Would you restate every entry below word for word? Leave out the pictures.

### RECORDS PROVIDED

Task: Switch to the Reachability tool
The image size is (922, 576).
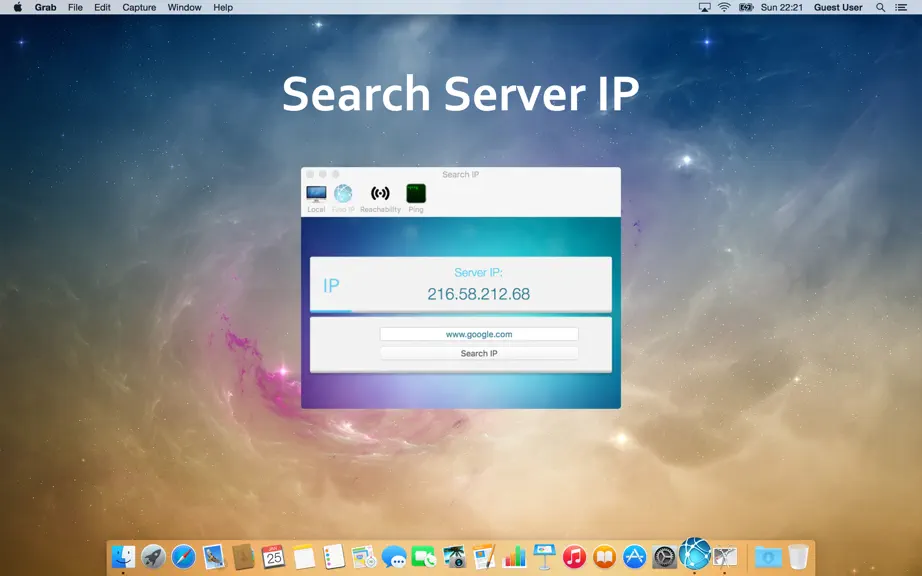Action: [x=380, y=198]
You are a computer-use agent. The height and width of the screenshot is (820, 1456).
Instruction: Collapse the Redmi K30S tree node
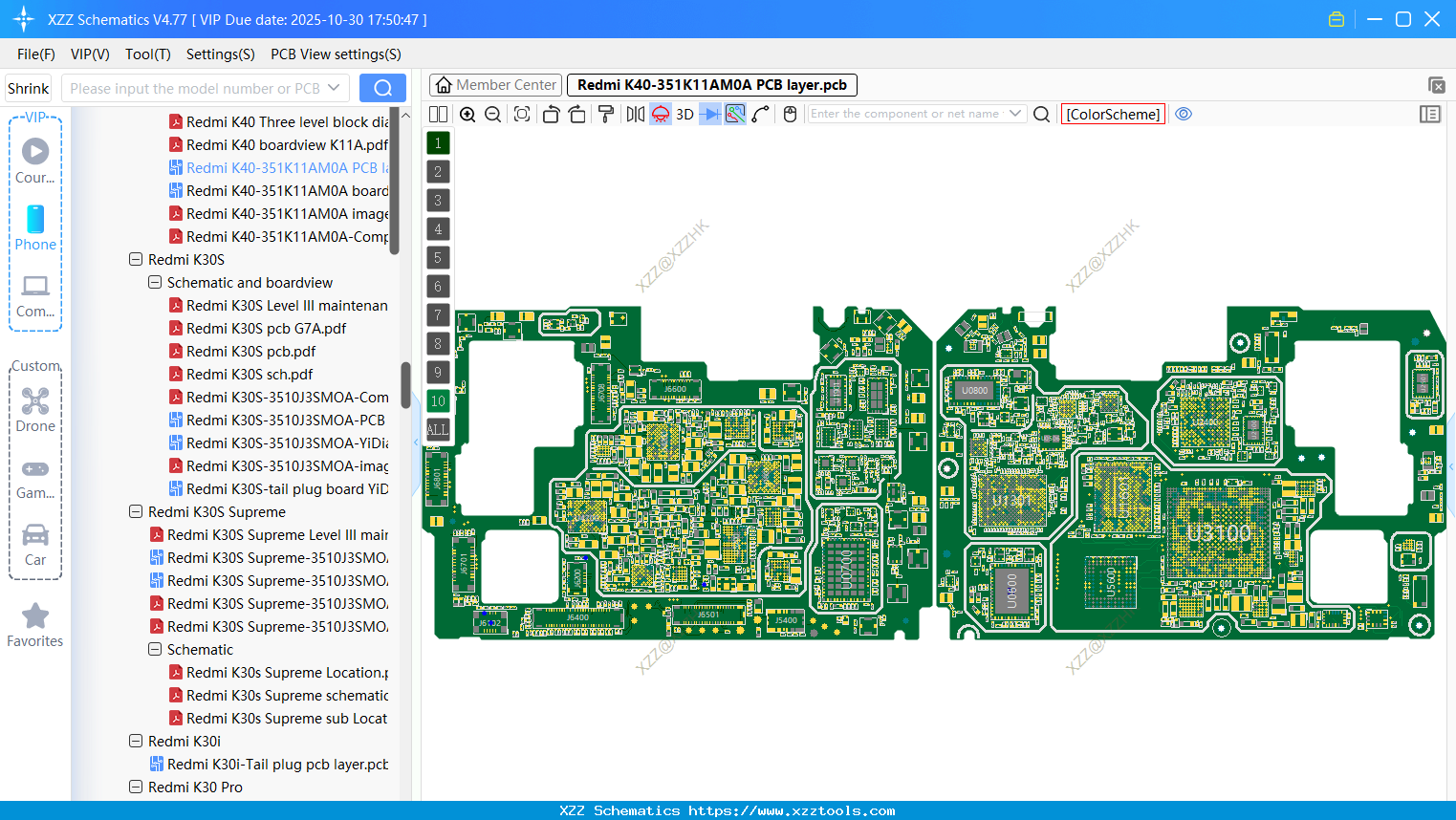[136, 259]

######

SOLUTION FOR THIS TASK:
Task: Switch to the Reachability tool
The image size is (922, 576).
Action: [x=380, y=198]
You are a computer-use agent. The height and width of the screenshot is (820, 1456).
Instruction: Collapse the Redmi K30S tree node
[136, 259]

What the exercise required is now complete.